- _Exercise directions_: Write out the listing exactly as it is given.

-- Dataset excerpts follows --

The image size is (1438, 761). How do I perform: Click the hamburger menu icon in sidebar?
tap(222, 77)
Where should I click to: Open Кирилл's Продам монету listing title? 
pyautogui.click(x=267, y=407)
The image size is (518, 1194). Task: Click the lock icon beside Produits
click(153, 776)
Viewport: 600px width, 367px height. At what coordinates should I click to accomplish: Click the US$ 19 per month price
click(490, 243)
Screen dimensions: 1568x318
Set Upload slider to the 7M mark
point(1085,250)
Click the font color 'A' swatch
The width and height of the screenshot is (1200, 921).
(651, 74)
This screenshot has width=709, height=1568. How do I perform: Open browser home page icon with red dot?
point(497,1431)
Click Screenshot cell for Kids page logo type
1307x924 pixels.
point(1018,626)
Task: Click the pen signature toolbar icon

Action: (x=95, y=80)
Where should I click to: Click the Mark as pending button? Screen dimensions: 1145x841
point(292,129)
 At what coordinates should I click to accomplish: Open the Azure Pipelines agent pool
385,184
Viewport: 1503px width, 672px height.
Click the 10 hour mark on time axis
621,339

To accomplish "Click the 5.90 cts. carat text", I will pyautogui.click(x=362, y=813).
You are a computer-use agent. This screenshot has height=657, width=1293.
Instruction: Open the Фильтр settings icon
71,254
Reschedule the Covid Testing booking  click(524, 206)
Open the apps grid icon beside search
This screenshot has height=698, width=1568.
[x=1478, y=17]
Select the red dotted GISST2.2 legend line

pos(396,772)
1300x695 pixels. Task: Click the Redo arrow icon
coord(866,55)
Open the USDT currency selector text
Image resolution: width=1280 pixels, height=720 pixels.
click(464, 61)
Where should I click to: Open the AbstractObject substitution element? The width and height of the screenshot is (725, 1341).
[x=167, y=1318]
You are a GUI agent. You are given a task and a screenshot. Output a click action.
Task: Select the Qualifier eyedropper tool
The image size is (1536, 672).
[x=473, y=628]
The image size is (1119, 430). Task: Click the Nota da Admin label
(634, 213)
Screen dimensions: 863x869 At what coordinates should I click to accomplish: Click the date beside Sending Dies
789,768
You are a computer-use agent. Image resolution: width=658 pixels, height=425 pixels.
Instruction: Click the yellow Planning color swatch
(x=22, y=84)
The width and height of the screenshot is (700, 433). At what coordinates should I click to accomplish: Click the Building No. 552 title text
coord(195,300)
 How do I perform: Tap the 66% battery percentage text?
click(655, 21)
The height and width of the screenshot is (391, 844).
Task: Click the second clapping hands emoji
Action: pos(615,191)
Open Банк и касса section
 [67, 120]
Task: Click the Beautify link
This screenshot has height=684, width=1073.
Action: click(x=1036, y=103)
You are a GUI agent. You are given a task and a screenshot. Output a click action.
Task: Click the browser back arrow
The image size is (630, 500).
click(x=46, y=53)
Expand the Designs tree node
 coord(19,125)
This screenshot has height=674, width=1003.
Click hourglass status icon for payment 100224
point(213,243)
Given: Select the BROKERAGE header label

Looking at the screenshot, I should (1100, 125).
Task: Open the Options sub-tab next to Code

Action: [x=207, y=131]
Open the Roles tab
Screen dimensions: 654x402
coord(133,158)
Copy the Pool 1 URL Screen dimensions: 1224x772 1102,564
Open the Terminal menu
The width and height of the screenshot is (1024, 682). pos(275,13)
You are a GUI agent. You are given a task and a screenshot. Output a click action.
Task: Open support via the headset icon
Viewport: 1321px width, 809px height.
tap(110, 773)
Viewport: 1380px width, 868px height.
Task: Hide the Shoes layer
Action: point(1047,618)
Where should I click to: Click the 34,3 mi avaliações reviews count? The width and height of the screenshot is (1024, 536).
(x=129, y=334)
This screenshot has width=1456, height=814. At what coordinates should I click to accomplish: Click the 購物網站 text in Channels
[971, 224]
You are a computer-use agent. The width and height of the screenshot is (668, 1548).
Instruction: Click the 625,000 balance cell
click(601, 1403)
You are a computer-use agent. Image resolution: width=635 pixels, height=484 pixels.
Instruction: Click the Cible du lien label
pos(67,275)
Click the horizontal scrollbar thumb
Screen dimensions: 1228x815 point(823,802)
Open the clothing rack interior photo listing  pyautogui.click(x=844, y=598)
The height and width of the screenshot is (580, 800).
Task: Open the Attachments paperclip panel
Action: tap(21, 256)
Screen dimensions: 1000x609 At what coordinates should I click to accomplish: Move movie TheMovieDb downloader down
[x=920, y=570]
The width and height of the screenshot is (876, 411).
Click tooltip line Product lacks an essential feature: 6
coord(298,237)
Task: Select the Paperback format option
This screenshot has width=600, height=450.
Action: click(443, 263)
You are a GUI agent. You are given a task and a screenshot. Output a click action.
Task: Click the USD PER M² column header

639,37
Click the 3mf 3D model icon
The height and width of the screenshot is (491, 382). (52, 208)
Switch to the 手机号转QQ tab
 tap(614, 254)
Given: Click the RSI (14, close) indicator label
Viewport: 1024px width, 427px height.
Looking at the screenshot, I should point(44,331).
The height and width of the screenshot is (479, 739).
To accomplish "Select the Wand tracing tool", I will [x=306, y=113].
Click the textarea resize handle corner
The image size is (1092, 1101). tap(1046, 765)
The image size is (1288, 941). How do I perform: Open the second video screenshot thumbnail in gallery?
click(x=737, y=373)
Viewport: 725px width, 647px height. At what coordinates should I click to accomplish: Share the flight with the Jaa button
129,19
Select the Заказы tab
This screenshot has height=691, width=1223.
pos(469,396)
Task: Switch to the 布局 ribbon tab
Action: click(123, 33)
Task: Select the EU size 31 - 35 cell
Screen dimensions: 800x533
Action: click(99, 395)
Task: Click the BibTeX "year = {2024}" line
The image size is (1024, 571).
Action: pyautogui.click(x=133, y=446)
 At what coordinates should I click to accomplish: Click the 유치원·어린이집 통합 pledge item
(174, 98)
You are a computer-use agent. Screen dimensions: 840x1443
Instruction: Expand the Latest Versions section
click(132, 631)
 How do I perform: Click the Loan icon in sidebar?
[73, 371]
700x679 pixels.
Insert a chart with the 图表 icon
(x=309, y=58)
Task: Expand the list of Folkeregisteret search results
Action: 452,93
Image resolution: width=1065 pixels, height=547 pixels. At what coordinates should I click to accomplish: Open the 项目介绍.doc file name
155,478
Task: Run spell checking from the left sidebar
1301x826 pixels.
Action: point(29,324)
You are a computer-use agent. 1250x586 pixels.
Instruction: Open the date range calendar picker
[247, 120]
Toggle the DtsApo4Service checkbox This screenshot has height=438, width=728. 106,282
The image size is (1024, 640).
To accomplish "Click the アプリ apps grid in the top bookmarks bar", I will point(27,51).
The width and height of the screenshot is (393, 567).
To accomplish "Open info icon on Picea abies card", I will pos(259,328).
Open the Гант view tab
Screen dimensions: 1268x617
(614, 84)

-- Dataset excerpts concluded --

- _Result for this task_:
The image size is (1438, 761). How do I perform: Click the hamburger menu icon in sidebar?
tap(222, 77)
Where should I click to: Open Кирилл's Продам монету listing title? 
pyautogui.click(x=267, y=407)
The image size is (518, 1194). Task: Click the lock icon beside Produits
click(153, 776)
Viewport: 600px width, 367px height. At what coordinates should I click to accomplish: Click the US$ 19 per month price
click(490, 243)
Screen dimensions: 1568x318
Set Upload slider to the 7M mark
point(1085,250)
Click the font color 'A' swatch
The width and height of the screenshot is (1200, 921).
(651, 74)
This screenshot has width=709, height=1568. How do I perform: Open browser home page icon with red dot?
point(497,1431)
Click Screenshot cell for Kids page logo type
1307x924 pixels.
point(1018,626)
Task: Click the pen signature toolbar icon

Action: (x=95, y=80)
Where should I click to: Click the Mark as pending button? Screen dimensions: 1145x841
point(292,129)
 At what coordinates should I click to accomplish: Open the Azure Pipelines agent pool
385,184
Viewport: 1503px width, 672px height.
Click the 10 hour mark on time axis
621,339

To accomplish "Click the 5.90 cts. carat text", I will pyautogui.click(x=362, y=813).
You are a computer-use agent. This screenshot has height=657, width=1293.
Instruction: Open the Фильтр settings icon
71,254
Reschedule the Covid Testing booking  click(524, 206)
Open the apps grid icon beside search
This screenshot has height=698, width=1568.
[x=1478, y=17]
Select the red dotted GISST2.2 legend line

pos(396,772)
1300x695 pixels. Task: Click the Redo arrow icon
coord(866,55)
Open the USDT currency selector text
Image resolution: width=1280 pixels, height=720 pixels.
click(464, 61)
Where should I click to: Open the AbstractObject substitution element? The width and height of the screenshot is (725, 1341).
[x=167, y=1318]
You are a GUI agent. You are given a task and a screenshot. Output a click action.
Task: Select the Qualifier eyedropper tool
The image size is (1536, 672).
[x=473, y=628]
The image size is (1119, 430). Task: Click the Nota da Admin label
(634, 213)
Screen dimensions: 863x869 At what coordinates should I click to accomplish: Click the date beside Sending Dies
789,768
You are a computer-use agent. Image resolution: width=658 pixels, height=425 pixels.
Instruction: Click the yellow Planning color swatch
(x=22, y=84)
The width and height of the screenshot is (700, 433). At what coordinates should I click to accomplish: Click the Building No. 552 title text
coord(195,300)
 How do I perform: Tap the 66% battery percentage text?
click(655, 21)
The height and width of the screenshot is (391, 844).
Task: Click the second clapping hands emoji
Action: pos(615,191)
Open Банк и касса section
 [67, 120]
Task: Click the Beautify link
This screenshot has height=684, width=1073.
Action: click(x=1036, y=103)
You are a GUI agent. You are given a task and a screenshot. Output a click action.
Task: Click the browser back arrow
The image size is (630, 500).
click(x=46, y=53)
Expand the Designs tree node
 coord(19,125)
This screenshot has height=674, width=1003.
Click hourglass status icon for payment 100224
point(213,243)
Given: Select the BROKERAGE header label

Looking at the screenshot, I should (1100, 125).
Task: Open the Options sub-tab next to Code

Action: [x=207, y=131]
Open the Roles tab
Screen dimensions: 654x402
coord(133,158)
Copy the Pool 1 URL Screen dimensions: 1224x772 1102,564
Open the Terminal menu
The width and height of the screenshot is (1024, 682). pos(275,13)
You are a GUI agent. You are given a task and a screenshot. Output a click action.
Task: Open support via the headset icon
Viewport: 1321px width, 809px height.
tap(110, 773)
Viewport: 1380px width, 868px height.
Task: Hide the Shoes layer
Action: point(1047,618)
Where should I click to: Click the 34,3 mi avaliações reviews count? The width and height of the screenshot is (1024, 536).
(x=129, y=334)
This screenshot has width=1456, height=814. At what coordinates should I click to accomplish: Click the 購物網站 text in Channels
[971, 224]
You are a computer-use agent. The width and height of the screenshot is (668, 1548).
Instruction: Click the 625,000 balance cell
click(601, 1403)
You are a computer-use agent. Image resolution: width=635 pixels, height=484 pixels.
Instruction: Click the Cible du lien label
pos(67,275)
Click the horizontal scrollbar thumb
Screen dimensions: 1228x815 point(823,802)
Open the clothing rack interior photo listing  pyautogui.click(x=844, y=598)
The height and width of the screenshot is (580, 800).
Task: Open the Attachments paperclip panel
Action: tap(21, 256)
Screen dimensions: 1000x609 At what coordinates should I click to accomplish: Move movie TheMovieDb downloader down
[x=920, y=570]
The width and height of the screenshot is (876, 411).
Click tooltip line Product lacks an essential feature: 6
coord(298,237)
Task: Select the Paperback format option
This screenshot has width=600, height=450.
Action: click(443, 263)
You are a GUI agent. You are given a task and a screenshot. Output a click action.
Task: Click the USD PER M² column header

639,37
Click the 3mf 3D model icon
The height and width of the screenshot is (491, 382). (52, 208)
Switch to the 手机号转QQ tab
 tap(614, 254)
Given: Click the RSI (14, close) indicator label
Viewport: 1024px width, 427px height.
Looking at the screenshot, I should point(44,331).
The height and width of the screenshot is (479, 739).
To accomplish "Select the Wand tracing tool", I will [x=306, y=113].
Click the textarea resize handle corner
The image size is (1092, 1101). tap(1046, 765)
The image size is (1288, 941). How do I perform: Open the second video screenshot thumbnail in gallery?
click(x=737, y=373)
Viewport: 725px width, 647px height. At what coordinates should I click to accomplish: Share the flight with the Jaa button
129,19
Select the Заказы tab
This screenshot has height=691, width=1223.
pos(469,396)
Task: Switch to the 布局 ribbon tab
Action: click(123, 33)
Task: Select the EU size 31 - 35 cell
Screen dimensions: 800x533
Action: click(99, 395)
Task: Click the BibTeX "year = {2024}" line
The image size is (1024, 571).
Action: pyautogui.click(x=133, y=446)
 At what coordinates should I click to accomplish: Click the 유치원·어린이집 통합 pledge item
(174, 98)
You are a computer-use agent. Screen dimensions: 840x1443
Instruction: Expand the Latest Versions section
click(132, 631)
 How do I perform: Click the Loan icon in sidebar?
[73, 371]
700x679 pixels.
Insert a chart with the 图表 icon
(x=309, y=58)
Task: Expand the list of Folkeregisteret search results
Action: 452,93
Image resolution: width=1065 pixels, height=547 pixels. At what coordinates should I click to accomplish: Open the 项目介绍.doc file name
155,478
Task: Run spell checking from the left sidebar
1301x826 pixels.
Action: point(29,324)
You are a computer-use agent. 1250x586 pixels.
Instruction: Open the date range calendar picker
[247, 120]
Toggle the DtsApo4Service checkbox This screenshot has height=438, width=728. 106,282
The image size is (1024, 640).
To accomplish "Click the アプリ apps grid in the top bookmarks bar", I will point(27,51).
The width and height of the screenshot is (393, 567).
To accomplish "Open info icon on Picea abies card", I will pos(259,328).
Open the Гант view tab
Screen dimensions: 1268x617
(614, 84)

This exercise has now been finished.